___ Records shown ___

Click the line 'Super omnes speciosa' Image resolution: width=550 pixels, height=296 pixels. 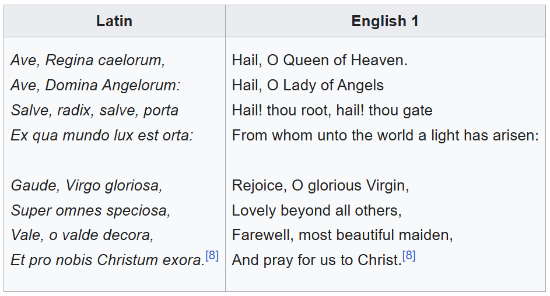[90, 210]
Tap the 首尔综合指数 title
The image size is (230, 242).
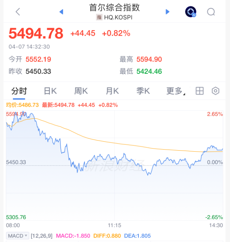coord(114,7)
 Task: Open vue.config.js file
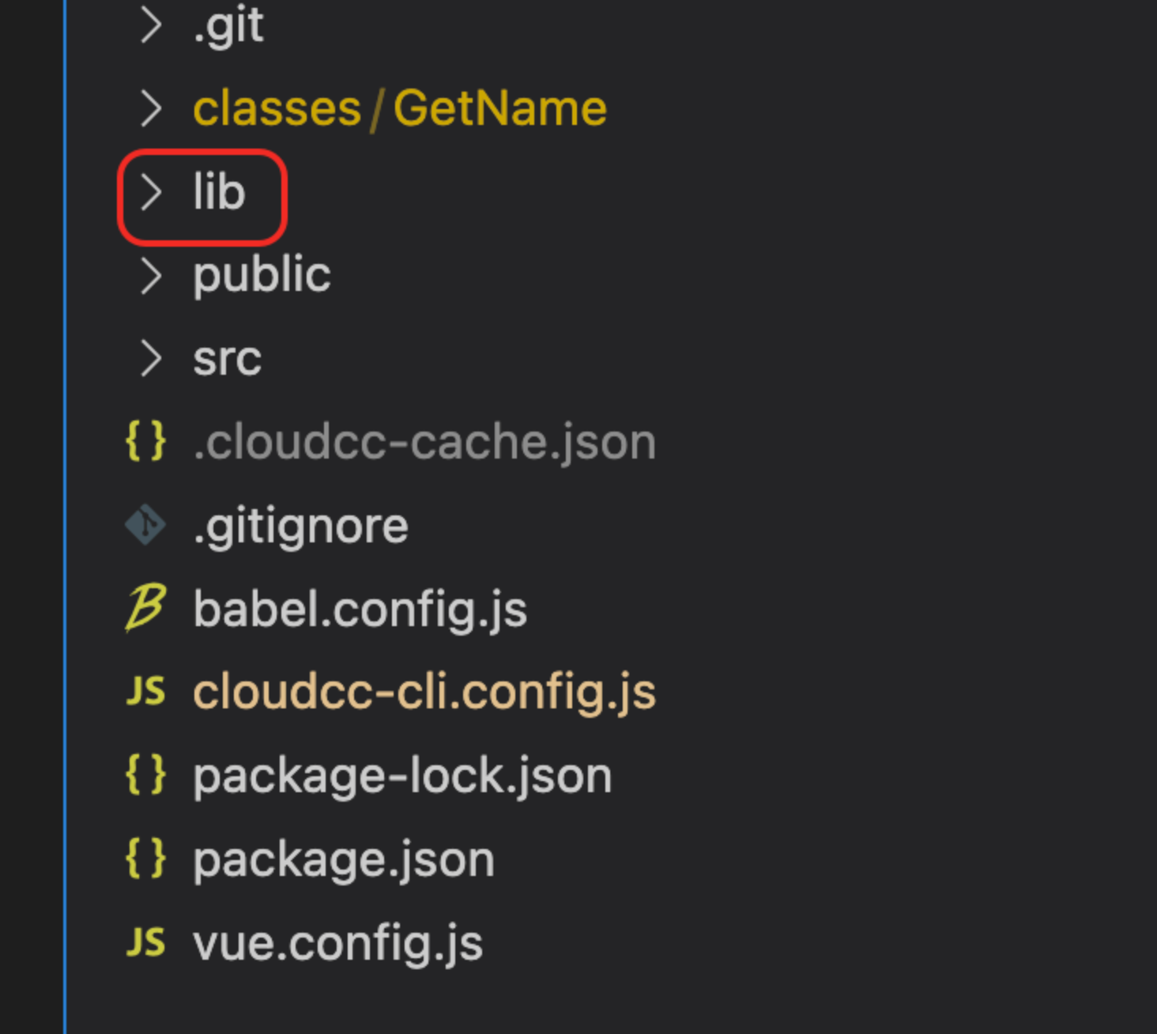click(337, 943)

___
___ Records shown ___

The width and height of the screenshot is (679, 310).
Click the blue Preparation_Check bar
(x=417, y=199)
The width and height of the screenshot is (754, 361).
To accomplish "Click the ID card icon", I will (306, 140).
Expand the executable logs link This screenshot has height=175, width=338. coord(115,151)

___

* [Exercise]:
Render the listing lines as a Markdown table with the columns Row and Content, giving each line a row number and omitting any blank lines. Begin at the line containing "The width and height of the screenshot is (679, 310)." and stop after the line containing "Expand the executable".

* [Completed task]:
| Row | Content |
|---|---|
| 1 | The width and height of the screenshot is (679, 310). |
| 2 | Click the blue Preparation_Check bar |
| 3 | (x=417, y=199) |
| 4 | The width and height of the screenshot is (754, 361). |
| 5 | To accomplish "Click the ID card icon", I will (306, 140). |
| 6 | Expand the executable logs link This screenshot has height=175, width=338. coord(115,151) |